**Description of the task**
With pictures left out, copy exactly every line from the one containing "Tolka SMHIs väderprognoser (259, 1573)" through the end of the material.

**Excerpted data**
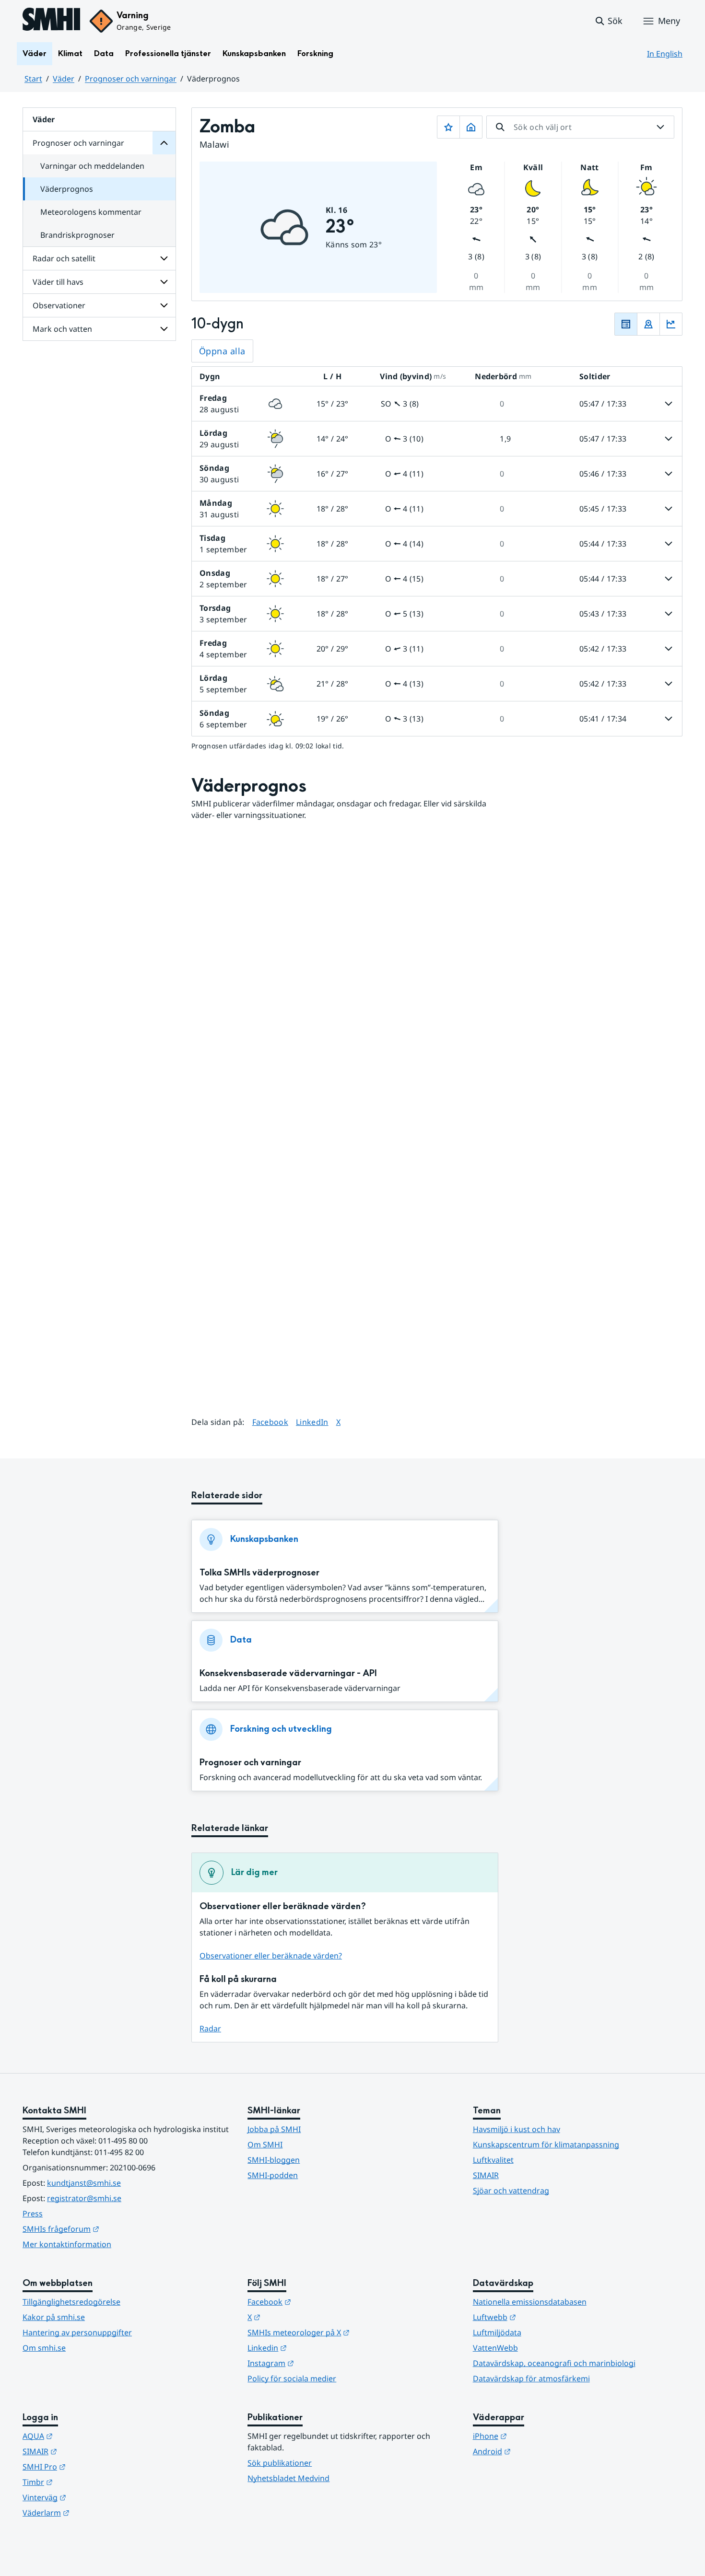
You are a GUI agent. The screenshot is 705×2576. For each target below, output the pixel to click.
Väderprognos (66, 189)
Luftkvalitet (493, 2160)
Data (104, 53)
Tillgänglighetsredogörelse (71, 2301)
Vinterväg (91, 2497)
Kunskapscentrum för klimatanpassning (546, 2144)
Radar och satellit (64, 258)
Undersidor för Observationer (164, 305)
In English (664, 53)
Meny (669, 20)
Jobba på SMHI (274, 2129)
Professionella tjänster (168, 53)
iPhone (537, 2435)
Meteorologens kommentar (90, 212)
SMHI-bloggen (273, 2160)
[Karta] (648, 324)
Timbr (85, 2481)
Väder (35, 53)
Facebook (270, 1421)
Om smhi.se (44, 2348)
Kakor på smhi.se (54, 2317)
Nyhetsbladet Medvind (288, 2478)
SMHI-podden (272, 2175)
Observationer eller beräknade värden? (271, 1955)
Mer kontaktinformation (67, 2244)
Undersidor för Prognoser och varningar (164, 142)
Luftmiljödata (497, 2332)
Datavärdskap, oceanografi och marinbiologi (554, 2363)
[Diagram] (670, 324)
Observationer (59, 305)
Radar (210, 2028)
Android (539, 2451)
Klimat (70, 53)
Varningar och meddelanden (92, 166)
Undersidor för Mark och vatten (164, 328)
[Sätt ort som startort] (470, 127)
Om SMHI (264, 2144)
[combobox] (580, 127)
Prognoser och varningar (130, 78)
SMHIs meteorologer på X (345, 2332)
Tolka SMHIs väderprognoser (259, 1573)
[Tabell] (625, 324)
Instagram (317, 2362)
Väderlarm (93, 2512)
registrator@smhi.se (84, 2198)
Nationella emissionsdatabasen (530, 2301)
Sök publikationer (279, 2463)
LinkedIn (312, 1421)
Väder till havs (58, 282)
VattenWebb (495, 2348)
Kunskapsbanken (254, 53)
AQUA (85, 2435)
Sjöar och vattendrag (511, 2190)
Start (33, 78)
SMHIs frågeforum (108, 2228)
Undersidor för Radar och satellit (164, 258)
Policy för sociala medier (291, 2378)
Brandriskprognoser (77, 235)
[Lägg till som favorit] (448, 127)
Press (33, 2213)
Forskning (315, 53)
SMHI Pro (91, 2466)
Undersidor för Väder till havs (164, 281)
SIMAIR (486, 2175)
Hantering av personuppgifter (77, 2332)
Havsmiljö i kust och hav (516, 2129)
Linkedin (314, 2347)
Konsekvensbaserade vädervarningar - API (288, 1673)
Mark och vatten (62, 329)
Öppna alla (222, 351)
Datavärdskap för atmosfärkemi (531, 2378)
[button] (608, 21)
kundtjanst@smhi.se (84, 2183)
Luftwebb (541, 2316)
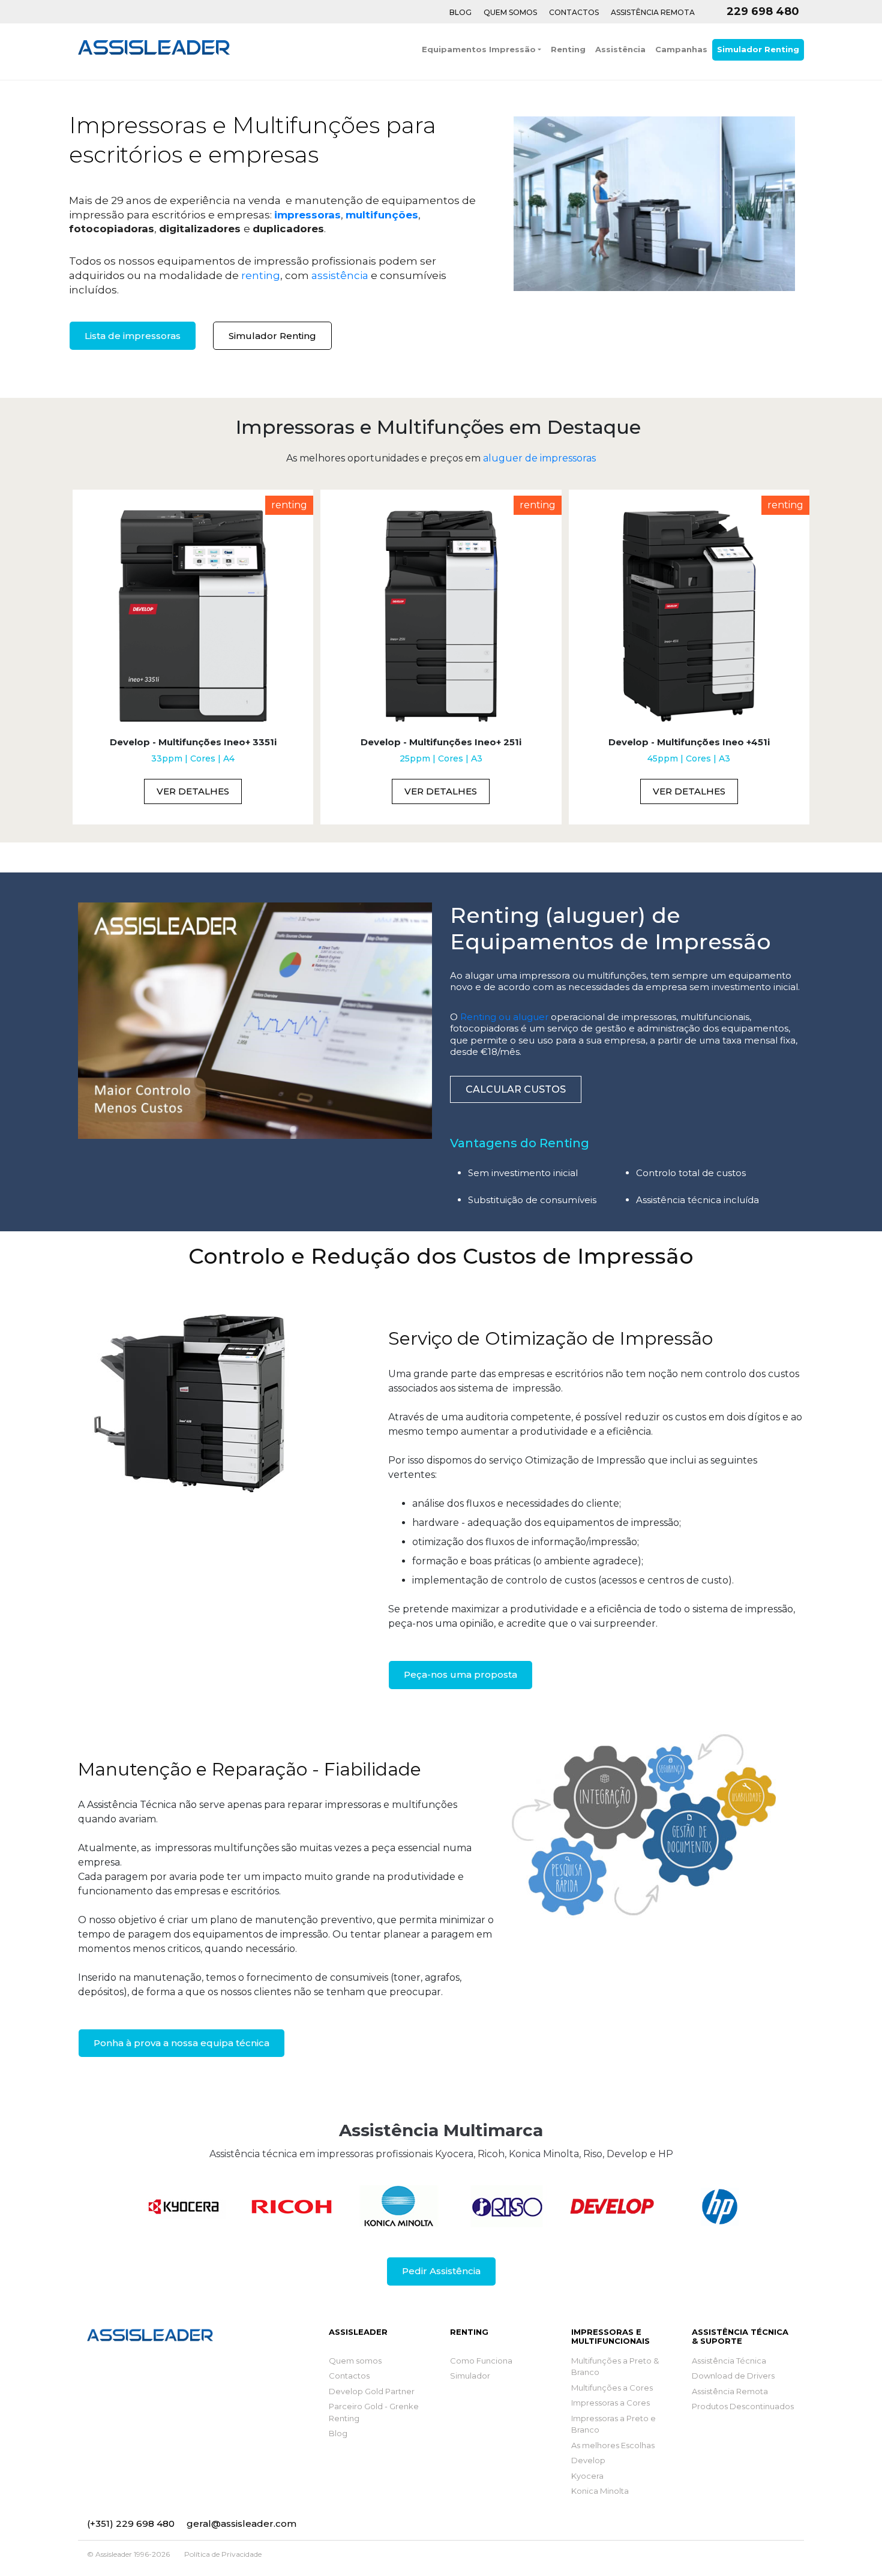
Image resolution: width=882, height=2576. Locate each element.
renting (260, 275)
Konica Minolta (600, 2491)
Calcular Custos (516, 1089)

**Expected output**
Tolka SMHIs väderprognoser (259, 1573)
[Tabell] (625, 324)
Instagram (317, 2362)
Väderlarm (93, 2512)
registrator@smhi.se (84, 2198)
Nationella emissionsdatabasen (530, 2301)
Sök publikationer (279, 2463)
LinkedIn (312, 1421)
Väder till havs (58, 282)
VattenWebb (495, 2348)
Kunskapsbanken (254, 53)
AQUA (85, 2435)
Sjöar och vattendrag (511, 2190)
Start (33, 78)
SMHIs frågeforum (108, 2228)
Undersidor för Radar och satellit (164, 258)
Policy för sociala medier (291, 2378)
Brandriskprognoser (77, 235)
[Lägg till som favorit] (448, 127)
Press (33, 2213)
Forskning (315, 53)
SMHI Pro (91, 2466)
Undersidor för Väder till havs (164, 281)
SIMAIR (486, 2175)
Hantering av personuppgifter (77, 2332)
Havsmiljö i kust och hav (516, 2129)
Linkedin (314, 2347)
Konsekvensbaserade vädervarningar - API (288, 1673)
Mark och vatten (62, 329)
Öppna alla (222, 351)
Datavärdskap för atmosfärkemi (531, 2378)
[button] (608, 21)
kundtjanst@smhi.se (84, 2183)
Luftwebb (541, 2316)
Image resolution: width=882, height=2576. Locate each element.
renting (260, 275)
Konica Minolta (600, 2491)
Calcular Custos (516, 1089)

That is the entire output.